* The exercise
Put the records below, from the line with "The width and height of the screenshot is (1316, 907)." up to and including the line with "pos(382,113)", into a Markdown table. Use the columns Row and Record line, number each row, and leave out blank lines.
=== Rows ===
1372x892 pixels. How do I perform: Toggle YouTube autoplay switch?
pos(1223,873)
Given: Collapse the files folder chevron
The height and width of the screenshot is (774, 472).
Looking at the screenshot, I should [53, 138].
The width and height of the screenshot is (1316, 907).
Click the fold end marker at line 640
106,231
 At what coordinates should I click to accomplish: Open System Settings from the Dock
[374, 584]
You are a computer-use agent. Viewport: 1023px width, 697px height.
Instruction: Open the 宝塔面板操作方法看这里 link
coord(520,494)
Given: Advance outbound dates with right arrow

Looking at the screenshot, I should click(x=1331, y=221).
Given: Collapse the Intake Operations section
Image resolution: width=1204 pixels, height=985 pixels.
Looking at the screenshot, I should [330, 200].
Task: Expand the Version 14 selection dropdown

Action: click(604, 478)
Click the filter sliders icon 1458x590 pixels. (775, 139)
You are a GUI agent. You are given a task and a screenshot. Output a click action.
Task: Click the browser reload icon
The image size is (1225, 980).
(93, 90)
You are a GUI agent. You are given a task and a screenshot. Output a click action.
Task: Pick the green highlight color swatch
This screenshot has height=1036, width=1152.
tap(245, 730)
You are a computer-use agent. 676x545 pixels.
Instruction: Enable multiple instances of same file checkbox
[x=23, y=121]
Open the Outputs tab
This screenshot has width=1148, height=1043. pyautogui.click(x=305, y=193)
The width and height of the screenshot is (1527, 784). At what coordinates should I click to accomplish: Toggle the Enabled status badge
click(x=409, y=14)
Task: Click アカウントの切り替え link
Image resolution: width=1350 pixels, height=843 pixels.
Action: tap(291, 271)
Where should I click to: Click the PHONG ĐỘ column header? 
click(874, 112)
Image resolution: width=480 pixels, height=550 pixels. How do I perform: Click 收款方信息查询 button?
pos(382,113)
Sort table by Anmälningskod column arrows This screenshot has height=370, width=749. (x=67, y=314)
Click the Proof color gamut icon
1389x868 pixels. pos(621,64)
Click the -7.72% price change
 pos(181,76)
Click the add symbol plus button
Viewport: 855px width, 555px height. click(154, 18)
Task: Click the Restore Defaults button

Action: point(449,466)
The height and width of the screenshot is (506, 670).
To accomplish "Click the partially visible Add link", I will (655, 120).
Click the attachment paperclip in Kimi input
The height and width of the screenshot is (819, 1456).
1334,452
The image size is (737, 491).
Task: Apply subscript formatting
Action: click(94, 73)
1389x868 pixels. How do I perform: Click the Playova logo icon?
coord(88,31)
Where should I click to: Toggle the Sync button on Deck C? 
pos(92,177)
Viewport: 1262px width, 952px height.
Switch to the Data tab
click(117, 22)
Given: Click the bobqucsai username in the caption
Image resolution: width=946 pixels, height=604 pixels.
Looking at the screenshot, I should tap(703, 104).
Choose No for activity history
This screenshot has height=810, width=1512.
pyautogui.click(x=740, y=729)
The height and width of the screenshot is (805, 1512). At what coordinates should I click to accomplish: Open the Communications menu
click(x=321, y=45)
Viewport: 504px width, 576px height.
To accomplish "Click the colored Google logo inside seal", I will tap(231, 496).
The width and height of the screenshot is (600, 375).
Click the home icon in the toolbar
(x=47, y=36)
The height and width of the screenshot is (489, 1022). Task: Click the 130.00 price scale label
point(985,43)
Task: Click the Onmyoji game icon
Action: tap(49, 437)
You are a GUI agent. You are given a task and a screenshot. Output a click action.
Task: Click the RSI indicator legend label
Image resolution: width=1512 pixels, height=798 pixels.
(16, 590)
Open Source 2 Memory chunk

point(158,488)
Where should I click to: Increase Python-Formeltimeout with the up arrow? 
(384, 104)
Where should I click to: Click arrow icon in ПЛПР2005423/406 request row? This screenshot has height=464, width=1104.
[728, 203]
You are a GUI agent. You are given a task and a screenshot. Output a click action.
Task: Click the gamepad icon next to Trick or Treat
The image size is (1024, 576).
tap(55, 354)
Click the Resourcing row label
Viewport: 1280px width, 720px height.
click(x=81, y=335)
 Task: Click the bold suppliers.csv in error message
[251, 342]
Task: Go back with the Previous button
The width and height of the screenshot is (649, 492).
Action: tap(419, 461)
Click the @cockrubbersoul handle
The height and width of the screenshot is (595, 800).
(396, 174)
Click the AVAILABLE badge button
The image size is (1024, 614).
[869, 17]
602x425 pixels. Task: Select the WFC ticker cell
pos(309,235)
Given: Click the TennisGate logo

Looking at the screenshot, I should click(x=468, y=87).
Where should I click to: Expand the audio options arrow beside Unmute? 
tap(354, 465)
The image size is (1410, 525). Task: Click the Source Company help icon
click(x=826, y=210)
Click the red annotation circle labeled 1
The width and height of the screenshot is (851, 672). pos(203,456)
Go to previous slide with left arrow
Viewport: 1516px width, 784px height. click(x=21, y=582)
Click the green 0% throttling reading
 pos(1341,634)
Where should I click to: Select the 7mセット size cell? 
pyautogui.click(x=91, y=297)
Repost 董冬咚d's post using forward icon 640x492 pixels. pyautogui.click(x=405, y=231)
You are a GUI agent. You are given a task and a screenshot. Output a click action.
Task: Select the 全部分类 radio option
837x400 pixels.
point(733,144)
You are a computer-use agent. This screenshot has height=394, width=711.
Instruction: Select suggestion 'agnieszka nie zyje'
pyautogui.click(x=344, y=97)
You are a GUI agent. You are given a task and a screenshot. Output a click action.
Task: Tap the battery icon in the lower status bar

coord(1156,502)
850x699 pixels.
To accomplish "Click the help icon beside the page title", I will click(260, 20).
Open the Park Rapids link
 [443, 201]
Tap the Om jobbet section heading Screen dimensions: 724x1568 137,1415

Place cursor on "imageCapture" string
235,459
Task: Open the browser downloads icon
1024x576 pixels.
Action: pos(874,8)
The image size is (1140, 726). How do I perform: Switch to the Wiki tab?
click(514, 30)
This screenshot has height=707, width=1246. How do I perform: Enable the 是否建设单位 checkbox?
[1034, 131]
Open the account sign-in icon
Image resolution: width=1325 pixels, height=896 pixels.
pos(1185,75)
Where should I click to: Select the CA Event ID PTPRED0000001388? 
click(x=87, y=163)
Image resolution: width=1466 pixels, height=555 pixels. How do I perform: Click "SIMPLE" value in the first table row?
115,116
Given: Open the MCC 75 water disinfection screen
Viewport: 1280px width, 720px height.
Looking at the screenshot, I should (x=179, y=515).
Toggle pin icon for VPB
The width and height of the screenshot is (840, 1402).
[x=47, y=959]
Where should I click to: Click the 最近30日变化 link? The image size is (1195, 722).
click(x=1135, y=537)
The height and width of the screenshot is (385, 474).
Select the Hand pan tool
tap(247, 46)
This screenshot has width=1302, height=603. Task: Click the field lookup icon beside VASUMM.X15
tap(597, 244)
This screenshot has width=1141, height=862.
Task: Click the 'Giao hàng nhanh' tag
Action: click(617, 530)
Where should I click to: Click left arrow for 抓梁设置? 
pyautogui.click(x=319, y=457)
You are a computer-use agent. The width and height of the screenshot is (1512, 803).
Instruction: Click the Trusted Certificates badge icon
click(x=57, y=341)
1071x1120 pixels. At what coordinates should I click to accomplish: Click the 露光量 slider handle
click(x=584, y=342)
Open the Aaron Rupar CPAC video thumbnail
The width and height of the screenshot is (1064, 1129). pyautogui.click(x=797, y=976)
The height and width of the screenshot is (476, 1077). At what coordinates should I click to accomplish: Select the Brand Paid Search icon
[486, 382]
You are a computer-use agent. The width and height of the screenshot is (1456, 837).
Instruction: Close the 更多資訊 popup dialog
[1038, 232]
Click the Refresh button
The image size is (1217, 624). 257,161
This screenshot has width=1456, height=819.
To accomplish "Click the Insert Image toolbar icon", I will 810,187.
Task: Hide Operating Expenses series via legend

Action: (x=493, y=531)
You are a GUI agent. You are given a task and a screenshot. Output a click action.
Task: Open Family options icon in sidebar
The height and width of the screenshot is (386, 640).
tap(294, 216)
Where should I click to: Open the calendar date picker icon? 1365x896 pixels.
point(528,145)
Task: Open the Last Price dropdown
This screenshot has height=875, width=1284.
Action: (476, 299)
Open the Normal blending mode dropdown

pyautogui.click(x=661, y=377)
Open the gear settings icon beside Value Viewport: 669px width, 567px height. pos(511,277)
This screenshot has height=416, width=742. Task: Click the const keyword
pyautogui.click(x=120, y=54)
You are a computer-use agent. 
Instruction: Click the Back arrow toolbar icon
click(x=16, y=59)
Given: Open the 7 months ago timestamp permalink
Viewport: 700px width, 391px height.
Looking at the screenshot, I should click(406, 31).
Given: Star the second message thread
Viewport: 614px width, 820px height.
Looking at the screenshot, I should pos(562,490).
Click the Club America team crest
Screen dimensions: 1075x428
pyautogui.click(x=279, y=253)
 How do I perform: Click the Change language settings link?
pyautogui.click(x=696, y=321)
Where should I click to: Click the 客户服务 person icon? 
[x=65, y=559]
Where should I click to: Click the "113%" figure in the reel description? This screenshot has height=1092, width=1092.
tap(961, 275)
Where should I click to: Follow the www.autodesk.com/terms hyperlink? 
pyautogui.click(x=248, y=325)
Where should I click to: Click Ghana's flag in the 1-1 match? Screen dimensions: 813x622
===
* Exercise output
| Row | Record line |
|---|---|
| 1 | The width and height of the screenshot is (1316, 907). |
| 2 | Click the fold end marker at line 640 |
| 3 | 106,231 |
| 4 |  At what coordinates should I click to accomplish: Open System Settings from the Dock |
| 5 | [374, 584] |
| 6 | You are a computer-use agent. Viewport: 1023px width, 697px height. |
| 7 | Instruction: Open the 宝塔面板操作方法看这里 link |
| 8 | coord(520,494) |
| 9 | Given: Advance outbound dates with right arrow |
| 10 | Looking at the screenshot, I should click(x=1331, y=221). |
| 11 | Given: Collapse the Intake Operations section |
| 12 | Image resolution: width=1204 pixels, height=985 pixels. |
| 13 | Looking at the screenshot, I should [330, 200]. |
| 14 | Task: Expand the Version 14 selection dropdown |
| 15 | Action: click(604, 478) |
| 16 | Click the filter sliders icon 1458x590 pixels. (775, 139) |
| 17 | You are a GUI agent. You are given a task and a screenshot. Output a click action. |
| 18 | Task: Click the browser reload icon |
| 19 | The image size is (1225, 980). |
| 20 | (93, 90) |
| 21 | You are a GUI agent. You are given a task and a screenshot. Output a click action. |
| 22 | Task: Pick the green highlight color swatch |
| 23 | This screenshot has height=1036, width=1152. |
| 24 | tap(245, 730) |
| 25 | You are a computer-use agent. 676x545 pixels. |
| 26 | Instruction: Enable multiple instances of same file checkbox |
| 27 | [x=23, y=121] |
| 28 | Open the Outputs tab |
| 29 | This screenshot has width=1148, height=1043. pyautogui.click(x=305, y=193) |
| 30 | The width and height of the screenshot is (1527, 784). At what coordinates should I click to accomplish: Toggle the Enabled status badge |
| 31 | click(x=409, y=14) |
| 32 | Task: Click アカウントの切り替え link |
| 33 | Image resolution: width=1350 pixels, height=843 pixels. |
| 34 | Action: tap(291, 271) |
| 35 | Where should I click to: Click the PHONG ĐỘ column header?  |
| 36 | click(874, 112) |
| 37 | Image resolution: width=480 pixels, height=550 pixels. How do I perform: Click 收款方信息查询 button? |
| 38 | pos(382,113) |